Thermal and catalytic decomposition behavior of PVC mixed plastic waste with petroleum residue

Abstract

The pyrolysis and hydropyrolysis of PVC mixed plastic waste alone and with petroleum residue was carried out at 150 and 350 °C under N 2 gas and at 430 °C under 6.5 MPa H 2 gas pressure. The behavior of plastic waste during thermal and catalytic decomposition has also been studied in single- and two-stage reaction processes.
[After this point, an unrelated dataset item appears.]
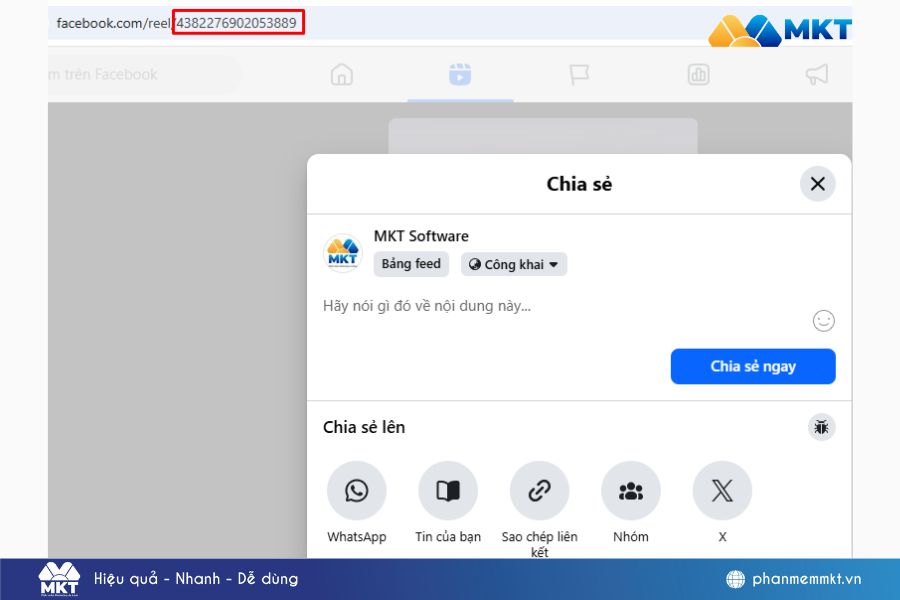Share the reel to a Nhóm group
The width and height of the screenshot is (900, 600).
(x=631, y=490)
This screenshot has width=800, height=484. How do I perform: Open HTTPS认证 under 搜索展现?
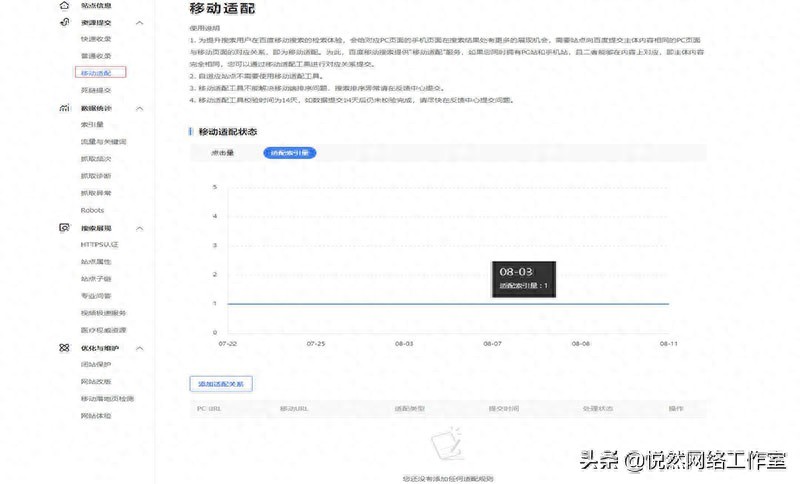point(99,245)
In the individual pyrolysis process, both the petroleum residue and polystyrene (PS) undergo more than 90% conversion to liquid and gaseous products, whereas low-density polyethylene (LDPE) and high-density polyethylene (HDPE) yielded lower conversions products, and polypropylene (PP) and polyvinyl chloride (PVC) afforded somewhere a moderate to high conversion products. In a single-stage pyrolysis reaction, PVC was processed with petroleum residue at 150 and 430 °C, under N 2 gas for 1 h at each temperature in a glass reactor. The model PVC and waste PVC showed slight variations in the products distribution obtained from the glass reactor. In two-stage process, model PVC, vacuum gas oil (VGO) and a number of different catalysts were used in a stainless steel autoclave micro tubular reactor at 350 °C under the stream of N 2 gas for 1 h and at 430 °C under 950 psi (6.5 MPa) H 2 pressure for the duration of 2 h. Significantly, different products distributions were obtained. Among the catalysts used, fluid catalytic cracking (FCC) and hydrocracking catalysts (HC-1) were most effective in producing liquid fuel (hexane soluble) materials. The study shows that the catalytic coprocessing of PVC with VGO is a feasible process by which PVC and VGO materials can be converted into transportation fuels.